┌─ Available data
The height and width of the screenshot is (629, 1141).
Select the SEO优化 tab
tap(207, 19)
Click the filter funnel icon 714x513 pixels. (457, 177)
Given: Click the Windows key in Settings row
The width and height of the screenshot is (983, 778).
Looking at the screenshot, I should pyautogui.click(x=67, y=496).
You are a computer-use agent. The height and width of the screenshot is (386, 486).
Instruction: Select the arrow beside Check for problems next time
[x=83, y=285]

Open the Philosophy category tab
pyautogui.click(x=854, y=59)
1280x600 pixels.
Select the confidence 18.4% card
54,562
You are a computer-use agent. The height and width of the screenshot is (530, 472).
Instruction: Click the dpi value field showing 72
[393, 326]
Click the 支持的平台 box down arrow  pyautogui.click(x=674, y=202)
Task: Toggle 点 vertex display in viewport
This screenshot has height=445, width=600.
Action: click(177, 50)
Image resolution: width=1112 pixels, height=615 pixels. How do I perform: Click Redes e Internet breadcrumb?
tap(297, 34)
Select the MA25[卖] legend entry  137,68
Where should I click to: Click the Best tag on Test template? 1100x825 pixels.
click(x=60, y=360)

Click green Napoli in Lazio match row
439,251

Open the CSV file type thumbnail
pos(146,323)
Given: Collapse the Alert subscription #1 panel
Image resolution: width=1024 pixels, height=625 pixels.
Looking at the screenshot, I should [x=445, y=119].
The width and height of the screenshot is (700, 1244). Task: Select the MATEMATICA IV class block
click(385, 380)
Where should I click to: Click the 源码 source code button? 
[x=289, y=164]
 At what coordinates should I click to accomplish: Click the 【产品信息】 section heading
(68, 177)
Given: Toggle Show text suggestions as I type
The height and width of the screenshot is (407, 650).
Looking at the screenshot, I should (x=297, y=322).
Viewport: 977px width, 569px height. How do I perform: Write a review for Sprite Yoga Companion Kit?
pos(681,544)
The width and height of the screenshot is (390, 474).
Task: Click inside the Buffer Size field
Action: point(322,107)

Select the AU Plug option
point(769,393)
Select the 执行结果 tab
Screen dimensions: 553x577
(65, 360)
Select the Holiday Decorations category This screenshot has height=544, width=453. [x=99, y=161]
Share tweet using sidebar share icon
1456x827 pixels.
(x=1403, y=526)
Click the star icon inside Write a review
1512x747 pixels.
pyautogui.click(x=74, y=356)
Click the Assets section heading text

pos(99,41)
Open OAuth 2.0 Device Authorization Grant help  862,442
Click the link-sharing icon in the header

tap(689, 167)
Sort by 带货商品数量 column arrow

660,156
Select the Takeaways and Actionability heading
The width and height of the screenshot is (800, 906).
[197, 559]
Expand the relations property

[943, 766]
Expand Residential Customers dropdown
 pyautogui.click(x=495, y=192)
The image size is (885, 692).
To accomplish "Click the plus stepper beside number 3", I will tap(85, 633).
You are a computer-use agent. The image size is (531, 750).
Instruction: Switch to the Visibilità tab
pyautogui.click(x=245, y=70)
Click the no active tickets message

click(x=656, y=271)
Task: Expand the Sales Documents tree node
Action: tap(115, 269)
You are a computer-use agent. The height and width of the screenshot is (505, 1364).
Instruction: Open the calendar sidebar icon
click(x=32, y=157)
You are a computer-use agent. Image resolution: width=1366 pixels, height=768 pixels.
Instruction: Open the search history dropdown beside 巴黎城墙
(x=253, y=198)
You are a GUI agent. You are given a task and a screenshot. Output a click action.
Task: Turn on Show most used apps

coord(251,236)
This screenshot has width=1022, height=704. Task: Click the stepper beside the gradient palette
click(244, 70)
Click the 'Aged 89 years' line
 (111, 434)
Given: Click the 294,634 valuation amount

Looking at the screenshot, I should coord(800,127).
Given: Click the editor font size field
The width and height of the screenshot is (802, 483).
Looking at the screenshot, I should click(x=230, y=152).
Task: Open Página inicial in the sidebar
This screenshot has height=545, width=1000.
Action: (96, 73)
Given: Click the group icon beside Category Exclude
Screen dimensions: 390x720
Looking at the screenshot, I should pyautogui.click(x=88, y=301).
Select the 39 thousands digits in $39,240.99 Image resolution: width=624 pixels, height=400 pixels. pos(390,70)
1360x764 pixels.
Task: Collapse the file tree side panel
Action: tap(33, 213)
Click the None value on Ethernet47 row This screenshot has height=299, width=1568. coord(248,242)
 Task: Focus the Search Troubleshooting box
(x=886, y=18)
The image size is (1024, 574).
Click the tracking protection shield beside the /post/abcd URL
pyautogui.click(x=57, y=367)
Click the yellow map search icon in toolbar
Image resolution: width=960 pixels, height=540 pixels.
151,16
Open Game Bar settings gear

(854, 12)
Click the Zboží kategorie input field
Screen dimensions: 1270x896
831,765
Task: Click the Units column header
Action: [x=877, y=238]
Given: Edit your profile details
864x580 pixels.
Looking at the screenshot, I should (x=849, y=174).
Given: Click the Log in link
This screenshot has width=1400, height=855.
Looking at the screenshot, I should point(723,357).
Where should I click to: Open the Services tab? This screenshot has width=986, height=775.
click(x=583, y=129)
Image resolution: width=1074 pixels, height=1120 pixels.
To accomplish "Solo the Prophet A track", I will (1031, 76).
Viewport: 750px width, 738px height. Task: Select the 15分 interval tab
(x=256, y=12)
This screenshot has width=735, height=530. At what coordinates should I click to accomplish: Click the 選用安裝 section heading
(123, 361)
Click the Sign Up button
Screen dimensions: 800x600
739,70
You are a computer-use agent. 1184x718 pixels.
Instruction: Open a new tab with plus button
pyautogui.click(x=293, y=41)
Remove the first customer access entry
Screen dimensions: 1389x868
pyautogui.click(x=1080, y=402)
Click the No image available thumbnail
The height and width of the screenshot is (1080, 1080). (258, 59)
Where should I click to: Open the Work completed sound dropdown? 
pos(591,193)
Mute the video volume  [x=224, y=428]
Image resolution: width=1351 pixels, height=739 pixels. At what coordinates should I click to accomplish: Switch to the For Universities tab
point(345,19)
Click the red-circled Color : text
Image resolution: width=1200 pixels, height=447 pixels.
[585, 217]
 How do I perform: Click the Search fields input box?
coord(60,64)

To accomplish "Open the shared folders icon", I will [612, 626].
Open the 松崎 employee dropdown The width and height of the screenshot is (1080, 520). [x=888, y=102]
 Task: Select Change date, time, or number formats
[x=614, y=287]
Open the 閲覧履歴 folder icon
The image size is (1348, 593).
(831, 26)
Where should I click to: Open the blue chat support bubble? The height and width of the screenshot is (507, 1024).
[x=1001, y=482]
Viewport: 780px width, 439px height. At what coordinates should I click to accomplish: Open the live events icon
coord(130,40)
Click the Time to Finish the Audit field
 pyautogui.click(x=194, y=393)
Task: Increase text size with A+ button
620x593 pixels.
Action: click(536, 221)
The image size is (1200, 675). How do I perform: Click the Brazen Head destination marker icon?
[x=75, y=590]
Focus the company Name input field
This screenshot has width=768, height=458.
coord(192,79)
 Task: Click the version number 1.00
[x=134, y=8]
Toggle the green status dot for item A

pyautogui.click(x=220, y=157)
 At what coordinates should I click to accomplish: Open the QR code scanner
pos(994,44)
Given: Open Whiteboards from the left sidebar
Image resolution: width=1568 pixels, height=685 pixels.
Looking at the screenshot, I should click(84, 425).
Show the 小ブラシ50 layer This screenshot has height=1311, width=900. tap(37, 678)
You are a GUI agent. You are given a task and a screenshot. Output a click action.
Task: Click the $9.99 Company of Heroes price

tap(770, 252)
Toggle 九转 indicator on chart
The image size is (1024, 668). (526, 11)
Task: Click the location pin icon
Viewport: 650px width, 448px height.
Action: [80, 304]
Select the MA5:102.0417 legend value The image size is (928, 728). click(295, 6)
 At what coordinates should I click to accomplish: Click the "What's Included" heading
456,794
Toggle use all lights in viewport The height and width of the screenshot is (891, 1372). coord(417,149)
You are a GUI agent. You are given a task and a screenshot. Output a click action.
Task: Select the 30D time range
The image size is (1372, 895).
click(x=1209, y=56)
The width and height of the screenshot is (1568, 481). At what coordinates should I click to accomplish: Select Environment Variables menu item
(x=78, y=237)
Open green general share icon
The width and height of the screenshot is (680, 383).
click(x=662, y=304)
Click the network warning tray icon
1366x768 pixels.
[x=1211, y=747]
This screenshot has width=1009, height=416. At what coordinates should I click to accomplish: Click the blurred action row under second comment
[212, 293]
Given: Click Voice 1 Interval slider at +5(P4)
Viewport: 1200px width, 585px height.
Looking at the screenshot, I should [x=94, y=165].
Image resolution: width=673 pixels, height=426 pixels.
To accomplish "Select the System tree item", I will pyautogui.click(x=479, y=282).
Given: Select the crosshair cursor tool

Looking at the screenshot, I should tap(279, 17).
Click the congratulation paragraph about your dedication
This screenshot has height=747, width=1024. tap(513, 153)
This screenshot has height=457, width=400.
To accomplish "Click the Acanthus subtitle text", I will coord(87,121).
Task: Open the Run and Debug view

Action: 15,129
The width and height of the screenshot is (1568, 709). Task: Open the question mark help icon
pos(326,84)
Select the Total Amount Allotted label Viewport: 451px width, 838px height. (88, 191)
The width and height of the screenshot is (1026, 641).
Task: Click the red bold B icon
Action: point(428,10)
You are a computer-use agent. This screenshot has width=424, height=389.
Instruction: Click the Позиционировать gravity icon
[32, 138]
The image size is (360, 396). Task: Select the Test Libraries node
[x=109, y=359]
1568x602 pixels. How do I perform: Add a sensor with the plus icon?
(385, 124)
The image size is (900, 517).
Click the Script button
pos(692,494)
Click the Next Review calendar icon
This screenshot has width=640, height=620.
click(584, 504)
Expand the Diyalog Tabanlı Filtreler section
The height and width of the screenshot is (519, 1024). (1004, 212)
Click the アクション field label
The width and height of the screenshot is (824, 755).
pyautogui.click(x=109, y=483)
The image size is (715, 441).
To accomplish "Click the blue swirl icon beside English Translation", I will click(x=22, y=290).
└─
What you will do -
Look through the entries above and report each line where the string "legend" occurs.

Response -
Select the MA25[卖] legend entry  137,68
Select the MA5:102.0417 legend value The image size is (928, 728). click(295, 6)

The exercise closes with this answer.